GSR’s Brett Bruen speaks about the role of American ambassadors in formulating US foreign policy at a seminar co-hosted with KRL International.

I wish this seminar had been made available on day one when I arrived in Washington, DC. It would have saved me a lot of time and made me more productive.

First approaching a high-level official at an embassy or in Washington is often not the most effective way to impact American foreign policy, according to two leading experts on international affairs. Brett Bruen, former White House Director of Global Engagement and President of the Global Situation Room, said countries, companies, and causes often fail to build up sufficient support at the base of US diplomacy, where leaders turn for advice and decisions are implemented. Veteran international consultant Riva Levinson, President and CEO of KRL International, told a seminar last week to think beyond just pitching a parochial point of view. More than passing on talking points, she told participants to become valuable sources of insights and information for staff in the executive and legislative branches on a broad range of issues.

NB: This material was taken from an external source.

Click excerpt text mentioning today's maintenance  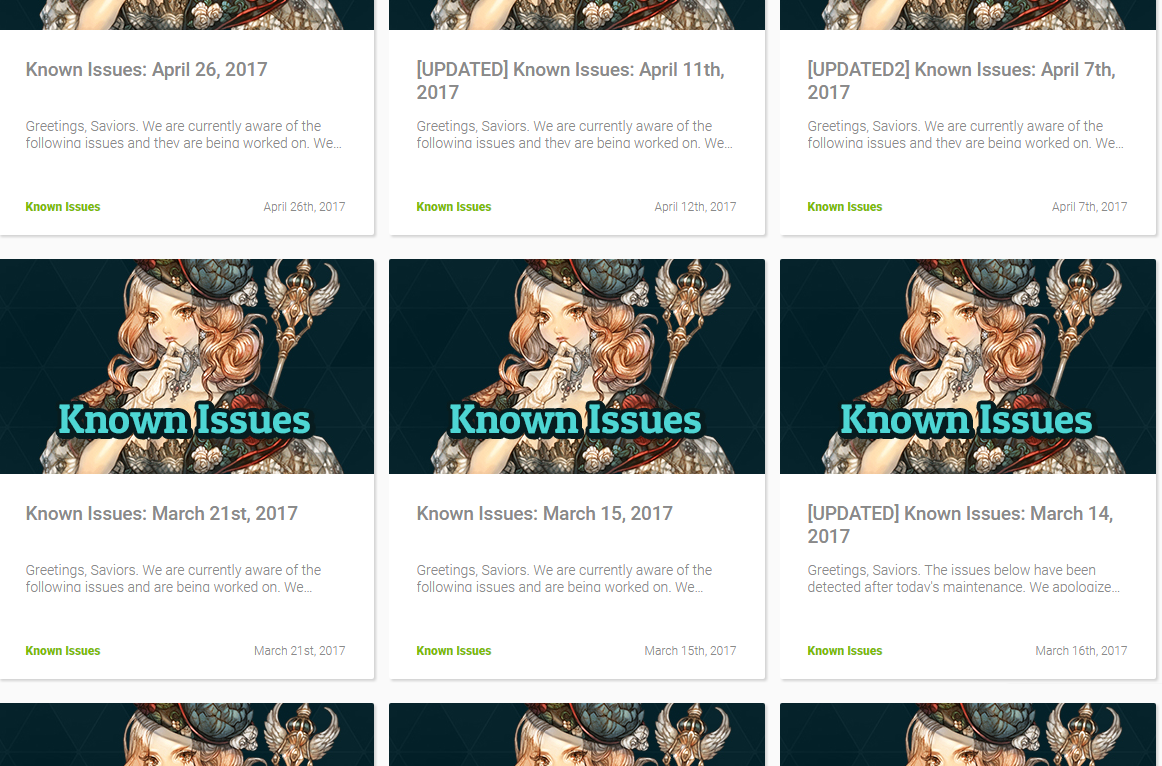click(963, 578)
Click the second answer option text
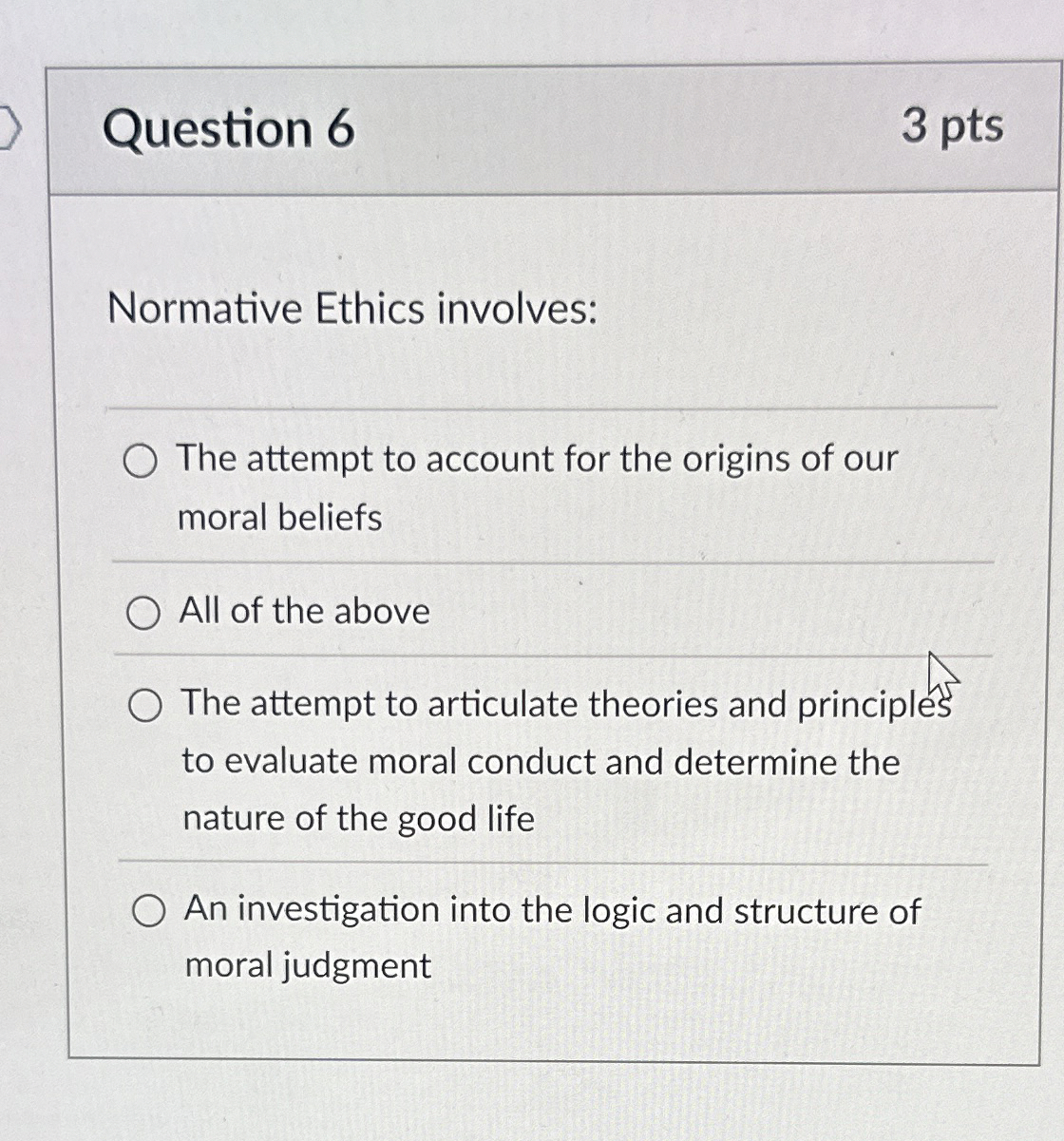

“Some people come to Washington, DC and think that contacts are their currency, but influence can only get you so far,” said Levinson, who advises world leaders, including Liberia’s Ellen Johnson-Sirleaf. “Your real currency is the unique perspective you hold, the credibility of your voice and information, and the power to speak to what people care about; what’s on their agenda.”

Bruen and Levinson headlined a seminar attended by a number of foreign embassies, multinational companies, foreign correspondents, and global organizations. Held at the international development organization IREX in Washington, DC, the event provided participants with a range of perspectives on the inner workings of American diplomacy. The training went the length of the foreign policy process, from the operations of embassies in the field to the role of the US Congress. International experts shared skills and strategies to effectively work through the process including with the media, think tanks, the diaspora and non-governmental organizations. Bruen, who spent twelve years in the diplomatic service, said the course would also help US diplomats.

“I encountered countless organizations in my career that were addressing their issue at the wrong time, in the wrong setting, to the wrong person. No one had the time to fully explain how our process really works to them. This seminar will ensure that there are fewer missed opportunities and our country is making the most well-informed decisions possible,” he added.

“I thought it was a much needed workshop on the nuances of the State Department, Congress and U.S. Foreign Policy,” said a participant who leads an international organization. “KRL and Global Situation Room’s presentations were excellent.

“I wish this seminar had been made available on day one when I arrived in Washington, DC. It would have saved me a lot of time and made me more productive,” remarked a corporate executive after the program.

The next seminar, to be co-hosted by both consulting firms, will be held in the first quarter of 2016.